Online abuse and the experience of disabled people Contents


Our role

1.We oversee and act on e-petitions submitted to the UK Parliament and Government through All such e-petitions that get over 10,000 signatures receive a UK Government response. We automatically consider all e-petitions that receive over 100,000 signatures for debate in Westminster Hall.

2.E-petitions allow members of the public to bring their concerns directly to the UK Parliament. We can also act on e-petitions by asking the Government for more information, hearing from petitioners or witnesses and making recommendations to Government in reports like this one.

The petition

3.The inquiry was prompted by a petition started by Katie Price, a media personality and mother to a child with multiple disabilities. The petition, signed by 221,914 people before it closed early due to the 2017 General Election, reads:

Make online abuse a specific criminal offence and create a register of offenders

Trolling is a major problem in this day and age. People of all ages and background suffer every day, including my family—especially my son Harvey.
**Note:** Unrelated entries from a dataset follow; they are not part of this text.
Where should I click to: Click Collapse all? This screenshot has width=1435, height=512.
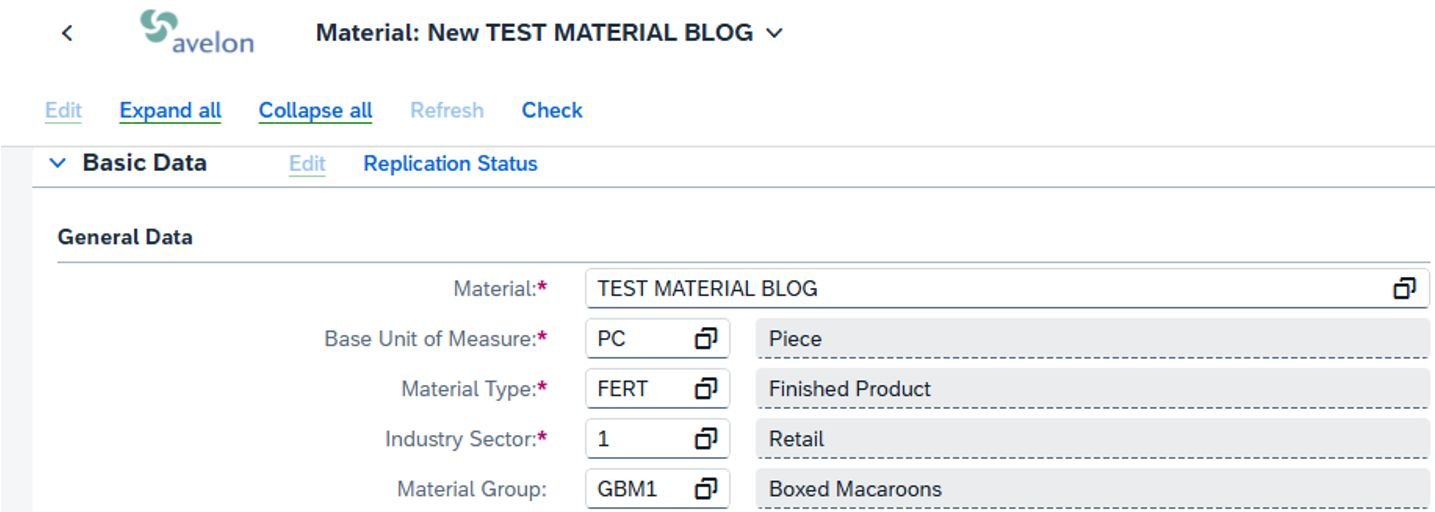pyautogui.click(x=315, y=110)
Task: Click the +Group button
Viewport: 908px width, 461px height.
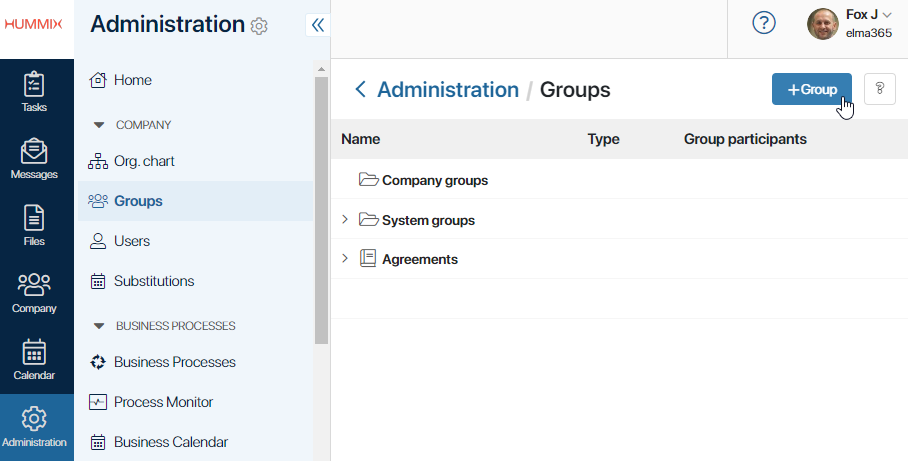Action: pyautogui.click(x=812, y=89)
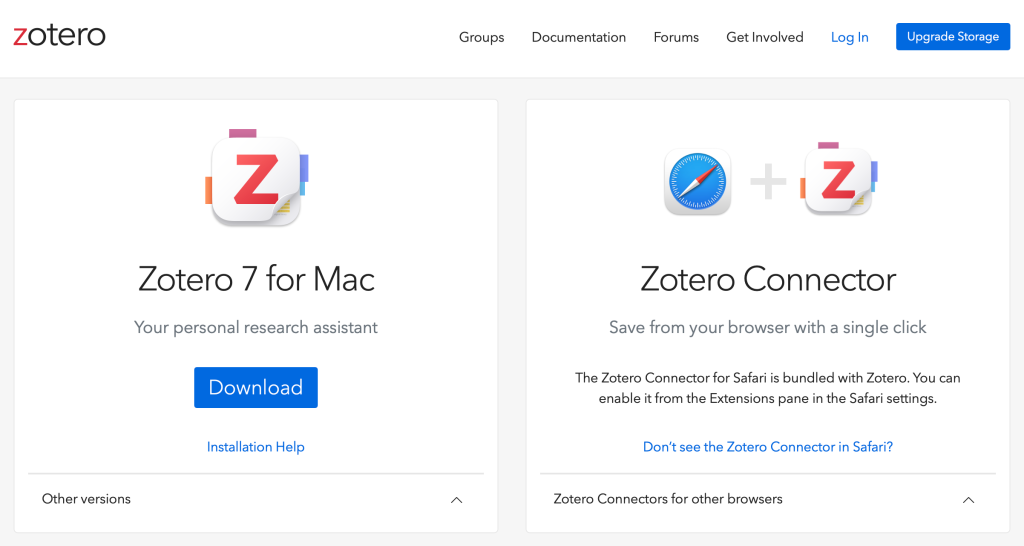Click the Zotero logo in the header
Screen dimensions: 1024x546
(59, 36)
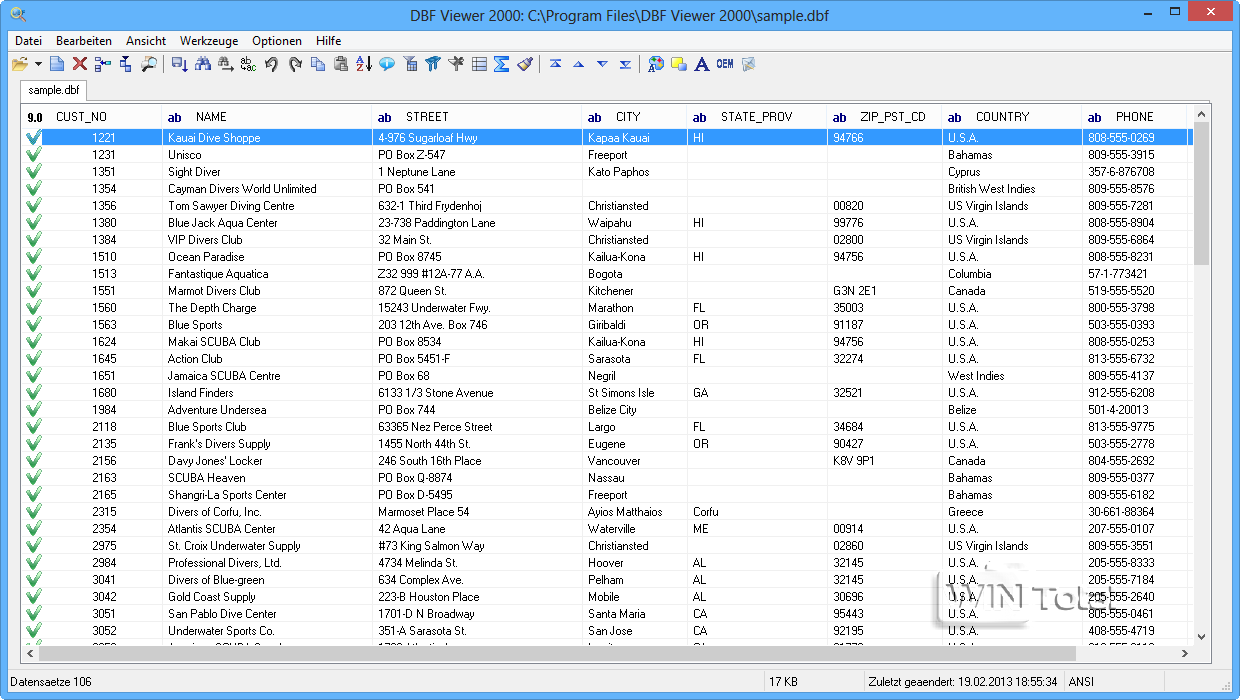
Task: Toggle green checkmark on Unisco row
Action: pos(34,155)
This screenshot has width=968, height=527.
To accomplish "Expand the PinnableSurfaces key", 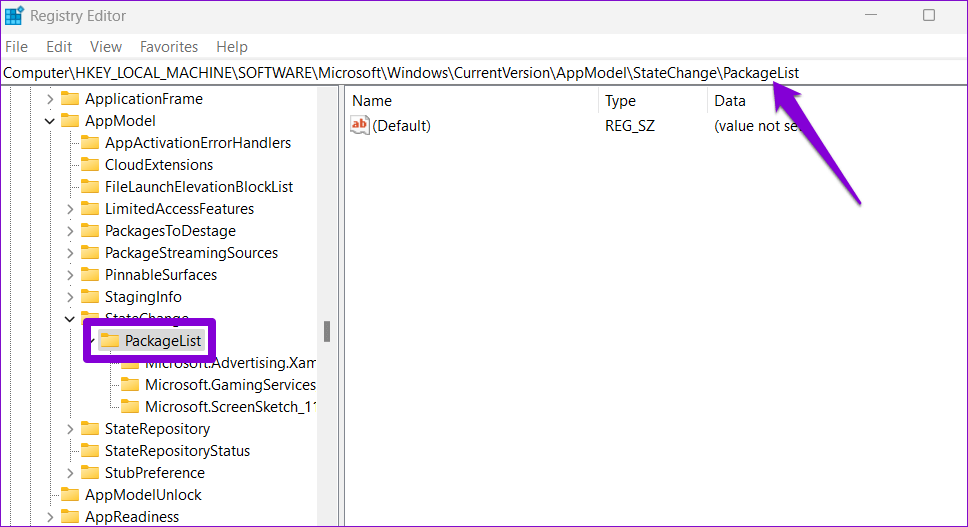I will pos(70,275).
I have tried my best to expose people and even had two arrested but nothing was done and there were no repercussions or penalties for this behaviour.

This does not affect just high profile people it affects everyone from every walk of life from young children, teenagers, people at work, husbands and wives. This abuse includes racism, homophobia, body shaming and a whole range of other hate speech.

This petition is an important topical issue and I want it to help bring justice to everyone who has ever suffered at the hands of trolls. Help me to hammer home worldwide that bullying is unacceptable whether it’s face to face or in an online space.

4.The UK Parliament is already looking at whether abuse on social media requires new laws and different approaches to enforcement and regulation. Paragraphs 5 to 8 set out some of the excellent work being done by our colleagues on other Select Committees and work being undertaken in Government. Our aim in this inquiry is to build on that work and draw out the specific concerns of disabled people. We see our role as highlighting in Parliament those issues that may not otherwise receive the focus they should. Ms Price’s petition raised an issue that seemed in danger of being lost in the conversation—the experience of disabled people online. Ms Price has five children. One of her children, Harvey, is biracial and has multiple disabilities. It is surely no coincidence that it is Harvey who suffers a torrent of online abuse.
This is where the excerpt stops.